[Text shown start]

DETAILED DESCRIPTION OF THE INVENTION
[0020] The term "polyester" as used herein is intended to embrace
polymers wherein at least 85% of the recurring units are
condensation products of dicarboxylic acids and dihydroxy alcohols
with linkages created by formation of ester units. This includes
aromatic, aliphatic, saturated, and unsaturated di-acids and
di-alcohols. The term "polyester" as used herein also includes
copolymers (such as block, graft, random and alternating
copolymers), blends, and modifications thereof. Examples of
polyesters include poly(ethylene terephthalate) (PET) which is a
condensation product of ethylene glycol and terephthalic acid, and
poly(trimethylene terephthalate) (PTT) which is a condensation
product of 1,3-propanediol and terephthalic acid.
[0021] The term "nonwoven" fabric, sheet, or web as used herein
means a textile structure of individual fibers, filaments, or
threads that are directionally or randomly oriented and bonded by
friction, and/or cohesion and/or adhesion, as opposed to a regular
pattern of mechanically inter-engaged fibers, i.e. it is not a
woven or knitted fabric. Examples of nonwoven fabrics and webs
include spunbond continuous filament webs, carded webs, air-laid
webs, and wet-laid webs. Suitable bonding methods include thermal
bonding, chemical or solvent bonding, resin bonding, mechanical
needling, hydraulic needling, stitchbonding, etc.
[0022] The terms "multiple-component filament" and
"multiple-component fiber" as used herein refer to any filament or
fiber that is composed of at least two distinct polymers which have
been spun together to form a single filament or fiber. The process
of the current invention may be conducted using either short
(staple) fibers or continuous filaments in the nonwoven web. As
used herein, the term "filament" is used to describe continuous
filaments whereas the term "fiber" includes both continuous
filaments and discontinuous (staple) fibers. By the term "distinct
polymers", it is meant that each of the at least two polymeric
components are arranged in distinct substantially constantly
positioned zones across the cross-section of the multiple-component
fibers and extend substantially continuously along the length of
the fibers. Multiple-component fibers are distinguished from fibers
that are extruded from a homogeneous melt blend of polymeric
materials in which zones of distinct polymers are not formed. The
at least two distinct polymeric components useable herein can be
chemically different or they can be chemically the same polymer,
but having different physical characteristics, such as tacticity,
intrinsic viscosity, melt viscosity, die swell, density,
crystallinity, and melting point or softening point. One or more of
the polymeric components in the multiple-component fiber can be a
blend of different polymers. Multiple-component fibers useful in
the current invention have a laterally eccentric cross-section,
that is, the polymeric components are arranged in an eccentric
relationship in the cross-section of the fiber so as to be capable
of developing three-dimensional spiral crimp. Preferably, the
multiple-component fibers are bicomponent fibers which are made of
two distinct polymers and having an eccentric sheath-core or a
side-by-side arrangement of the polymers. Most preferably, the
multiple-component fibers are side-by-side bicomponent fibers. If
the bicomponent fibers have an eccentric sheath-core configuration,
the lower melting polymer is preferably in the sheath to facilitate
thermal point bonding of the nonwoven fabric after it has been heat
treated to develop three-dimensional spiral crimp.

[Text shown end]

## Set problem 1
Decide whether each statement agrees with the fiber definitions passage: (a) in a polyester, at least 85% of the recurring units are condensation products of dicarboxylic acids and dihydroxy alcohols; (b) multiple-component fibers include fibers extruded from a homogeneous melt blend in which zones of distinct polymers are not formed; (c) in an eccentric sheath-core bicomponent fiber, the lower melting polymer is preferably in the core. Answer yes or no for each, quoting the deciding words.
The rows that follow have no connection to the fiber definitions passage.

[Data lines start]

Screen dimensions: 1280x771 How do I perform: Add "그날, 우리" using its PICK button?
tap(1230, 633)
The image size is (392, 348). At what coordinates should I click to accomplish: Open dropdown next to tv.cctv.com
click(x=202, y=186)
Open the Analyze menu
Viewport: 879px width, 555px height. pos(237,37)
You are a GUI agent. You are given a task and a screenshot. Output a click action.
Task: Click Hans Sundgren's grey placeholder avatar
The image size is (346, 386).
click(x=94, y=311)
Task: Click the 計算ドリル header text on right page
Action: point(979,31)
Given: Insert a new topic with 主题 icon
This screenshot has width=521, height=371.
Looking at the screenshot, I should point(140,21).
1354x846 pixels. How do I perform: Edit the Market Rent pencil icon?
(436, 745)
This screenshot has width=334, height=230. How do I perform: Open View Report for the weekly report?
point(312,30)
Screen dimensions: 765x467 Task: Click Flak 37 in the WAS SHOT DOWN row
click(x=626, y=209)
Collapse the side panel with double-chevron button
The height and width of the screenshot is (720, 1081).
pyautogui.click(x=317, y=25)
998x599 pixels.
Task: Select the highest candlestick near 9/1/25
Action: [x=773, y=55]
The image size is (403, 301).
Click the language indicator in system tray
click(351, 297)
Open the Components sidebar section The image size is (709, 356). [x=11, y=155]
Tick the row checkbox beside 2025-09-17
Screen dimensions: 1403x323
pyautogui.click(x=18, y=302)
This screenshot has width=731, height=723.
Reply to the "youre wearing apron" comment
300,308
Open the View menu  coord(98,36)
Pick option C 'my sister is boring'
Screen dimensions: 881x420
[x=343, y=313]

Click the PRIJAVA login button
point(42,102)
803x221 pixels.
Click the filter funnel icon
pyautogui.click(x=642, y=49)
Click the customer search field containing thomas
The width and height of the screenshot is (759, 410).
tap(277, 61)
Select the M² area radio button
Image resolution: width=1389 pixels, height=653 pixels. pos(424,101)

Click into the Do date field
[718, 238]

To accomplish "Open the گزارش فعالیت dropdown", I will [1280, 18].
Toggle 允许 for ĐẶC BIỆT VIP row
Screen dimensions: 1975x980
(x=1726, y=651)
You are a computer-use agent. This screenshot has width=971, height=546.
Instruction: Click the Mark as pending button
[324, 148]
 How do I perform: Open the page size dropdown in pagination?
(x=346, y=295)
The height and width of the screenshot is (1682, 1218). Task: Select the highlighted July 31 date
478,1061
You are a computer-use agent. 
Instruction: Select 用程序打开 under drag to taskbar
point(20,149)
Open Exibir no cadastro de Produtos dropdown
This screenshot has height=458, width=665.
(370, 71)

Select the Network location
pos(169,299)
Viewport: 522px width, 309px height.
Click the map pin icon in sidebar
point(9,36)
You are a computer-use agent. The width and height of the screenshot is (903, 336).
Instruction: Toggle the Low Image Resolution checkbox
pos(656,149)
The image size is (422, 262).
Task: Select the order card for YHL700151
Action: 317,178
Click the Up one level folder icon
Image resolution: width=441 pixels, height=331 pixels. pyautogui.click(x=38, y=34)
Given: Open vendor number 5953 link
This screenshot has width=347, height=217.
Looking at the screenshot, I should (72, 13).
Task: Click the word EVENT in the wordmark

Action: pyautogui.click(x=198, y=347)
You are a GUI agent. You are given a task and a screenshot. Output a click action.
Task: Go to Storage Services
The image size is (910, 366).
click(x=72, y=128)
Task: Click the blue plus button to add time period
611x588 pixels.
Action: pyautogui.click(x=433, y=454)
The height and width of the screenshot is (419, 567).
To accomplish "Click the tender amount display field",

[Data lines end]

## Set problem 2
Transcribe the rows from the first line of the rows up to and including the line with "(x=1726, y=651)", reproducing each line exactly.

## Reply 1
(a) Yes: "at least 85% of the recurring units are condensation products of dicarboxylic acids and dihydroxy alcohols"
(b) No: "Multiple-component fibers are distinguished from fibers that are extruded from a homogeneous melt blend of polymeric materials in which zones of distinct polymers are not formed"
(c) No: "the lower melting polymer is preferably in the sheath"

## Reply 2
Screen dimensions: 1280x771 How do I perform: Add "그날, 우리" using its PICK button?
tap(1230, 633)
The image size is (392, 348). At what coordinates should I click to accomplish: Open dropdown next to tv.cctv.com
click(x=202, y=186)
Open the Analyze menu
Viewport: 879px width, 555px height. pos(237,37)
You are a GUI agent. You are given a task and a screenshot. Output a click action.
Task: Click Hans Sundgren's grey placeholder avatar
The image size is (346, 386).
click(x=94, y=311)
Task: Click the 計算ドリル header text on right page
Action: point(979,31)
Given: Insert a new topic with 主题 icon
This screenshot has width=521, height=371.
Looking at the screenshot, I should point(140,21).
1354x846 pixels. How do I perform: Edit the Market Rent pencil icon?
(436, 745)
This screenshot has width=334, height=230. How do I perform: Open View Report for the weekly report?
point(312,30)
Screen dimensions: 765x467 Task: Click Flak 37 in the WAS SHOT DOWN row
click(x=626, y=209)
Collapse the side panel with double-chevron button
The height and width of the screenshot is (720, 1081).
pyautogui.click(x=317, y=25)
998x599 pixels.
Task: Select the highest candlestick near 9/1/25
Action: [x=773, y=55]
The image size is (403, 301).
Click the language indicator in system tray
click(351, 297)
Open the Components sidebar section The image size is (709, 356). [x=11, y=155]
Tick the row checkbox beside 2025-09-17
Screen dimensions: 1403x323
pyautogui.click(x=18, y=302)
This screenshot has width=731, height=723.
Reply to the "youre wearing apron" comment
300,308
Open the View menu  coord(98,36)
Pick option C 'my sister is boring'
Screen dimensions: 881x420
[x=343, y=313]

Click the PRIJAVA login button
point(42,102)
803x221 pixels.
Click the filter funnel icon
pyautogui.click(x=642, y=49)
Click the customer search field containing thomas
The width and height of the screenshot is (759, 410).
tap(277, 61)
Select the M² area radio button
Image resolution: width=1389 pixels, height=653 pixels. pos(424,101)

Click into the Do date field
[718, 238]

To accomplish "Open the گزارش فعالیت dropdown", I will [1280, 18].
Toggle 允许 for ĐẶC BIỆT VIP row
Screen dimensions: 1975x980
(x=1726, y=651)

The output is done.